Top 5 Machine Learning Algorithms Explained

Machine Learning

Top 5 Machine Learning Algorithms Explained

Exploring the most popular data science methods and their applications.

Machine Learning Algorithms

There are so many new data science algorithms and methods coming out every year that it can be overwhelming to learn all of them. Luckily, we have the State of Machine Learning and Data Science 2020 report, which was published by Kaggle in December last year, filled with statistics about Data Scientists from around the world including age breakdowns, educational background, programming skills, and salary information.

This article will focus on the most popular machine learning (ML) algorithms, explaining each method and the idea behind them while providing examples of their applications along with other helpful articles detailing the code involved. Let’s dive in!

1. Linear & Logistic Regression

Linear Regression

Linear regression is the first algorithm that every data science enthusiast will come across. Although it’s a very simple algorithm that you will see even in introductory statistics classes, it can be incredibly useful because of its interpretability and simplicity, which explains why it’s the most common algorithm used by Data Scientists.

For simple linear regression, it is all about modeling the linear relationship between two variables by fitting a linear equation to your data. This equation is y=a+bx, where:

x is the explanatory/independent variable
y is the dependent variable
a is the intercept (y when x=0)
b is your slope

Below is an example of fitting a linear equation through data points on a graph.

The primary goal of linear regression is to find the strength of correlation between your variables. The strength of correlation is measured in the range of -1 and 1, where:

-1 to 0 → negatively correlated (x increase=y decrease and vice versa)
0 → no correlation
0 to 1 → positively correlated (x increase=y increase)

We can also use linear regression for prediction. Once we know the relationships between x and y, we predict y for any value of x.

Example:

Let’s say I have data on money spent on advertising (x) and sales (y).

Fitting my data on a graph and doing simple linear regression, I can learn 2 things:

Does increasing advertising really increase my sales?
If this year’s sales target is 10 million dollars, how much should I spend on advertising to reach that target?

This is what simple linear regression can do. With calculus and linear algebra, we can increase the number of explanatory variables beyond 2, which gives us multiple linear regression. There is also multivariate linear regression, where we can predict multiple correlated dependent variables rather than just one.

Now that you know a bit about linear regression, let’s move on to logistic regression.

Logistic Regression

Logistic regression is similar to linear regression, but is used for classification. Also, instead of your independent variable y being a continuous or discrete value like “10.1 million” or “7 feet,” it’s a binary value.

Logistic regression began as a generalized linear model (GLM), a model that utilizes link function and takes the response variables in our typical linear regression. It then converts them into the binary output data that we want.

So how does logistic regression output these binary values? It does so using the sigmoid function, also commonly known as a “squashing function” because it compresses the range of x values into the range of [0, 1].

Example

Given data on the number of hours spent studying, can we determine the probability of passing an exam?
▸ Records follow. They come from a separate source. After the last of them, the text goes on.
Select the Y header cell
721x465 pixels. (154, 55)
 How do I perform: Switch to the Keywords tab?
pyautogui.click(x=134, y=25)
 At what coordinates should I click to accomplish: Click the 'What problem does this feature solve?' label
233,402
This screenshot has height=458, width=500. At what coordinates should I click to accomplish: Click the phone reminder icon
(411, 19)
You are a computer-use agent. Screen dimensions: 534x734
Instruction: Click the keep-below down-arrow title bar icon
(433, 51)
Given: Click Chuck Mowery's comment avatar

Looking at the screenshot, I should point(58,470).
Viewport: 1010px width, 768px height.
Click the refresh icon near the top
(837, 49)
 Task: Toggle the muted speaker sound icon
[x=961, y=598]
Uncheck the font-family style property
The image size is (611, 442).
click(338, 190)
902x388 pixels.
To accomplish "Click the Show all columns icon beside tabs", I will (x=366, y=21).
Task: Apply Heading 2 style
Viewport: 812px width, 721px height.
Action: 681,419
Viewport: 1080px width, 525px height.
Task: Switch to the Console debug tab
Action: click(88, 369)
Using the example from the above image, what the sigmoid function does is take data on hours spent studying, and compresses the values into probabilities of 0s and 1s, where 0 means not passing the test and 1 means passing.

Summary

Linear regression and logistic regression are both supervised machine learning algorithms
Linear regression is used to model the linear relationship between two or more variables and also for regression
Logistic regression is similar to linear regression but is used for classification, typically binary
Logistic regression is a type of generalized linear model, a generalization of the ordinary linear regression using link functions

2. Introducing Decision Trees & Random Forest

Decision trees themselves are flowchart-like models of decisions and their consequences. It’s a way to display an algorithm that only contains conditional statements like “if,” “then,” and “else.”

Decision tree models are a supervised learning algorithm where the goal is to predict the value of a target variable based on several input variables. Because of their interpretability and simplicity, decision trees are among the most popular machine learning algorithms.

CART models

There are two categories of tree models, both under the umbrella term Classification and Regression Tree (CART).

Classification trees: Target variables take discrete set of values
Regression trees: Target variables take continuous values

Metrics

Decision trees follow a top-down structure, and different algorithms use different metrics to measure the “best” way to split decision trees.

Regression trees → variance reduction
Classification trees → Gini Impurity, information gain and Chi-Square

You can read more about these models here.

Decision Tree Example

Here is an example of regression trees in action:

This decision tree shows us the chance of survival for the Titanic passengers. Here are some helpful terms for decision trees and what they would be in this example:

Root node → gender
Decision nodes → age and sibsp(no of spouses or siblings)
Terminal/leaf node → died/survived(where the figures are the probability of survival and the percentage of observations)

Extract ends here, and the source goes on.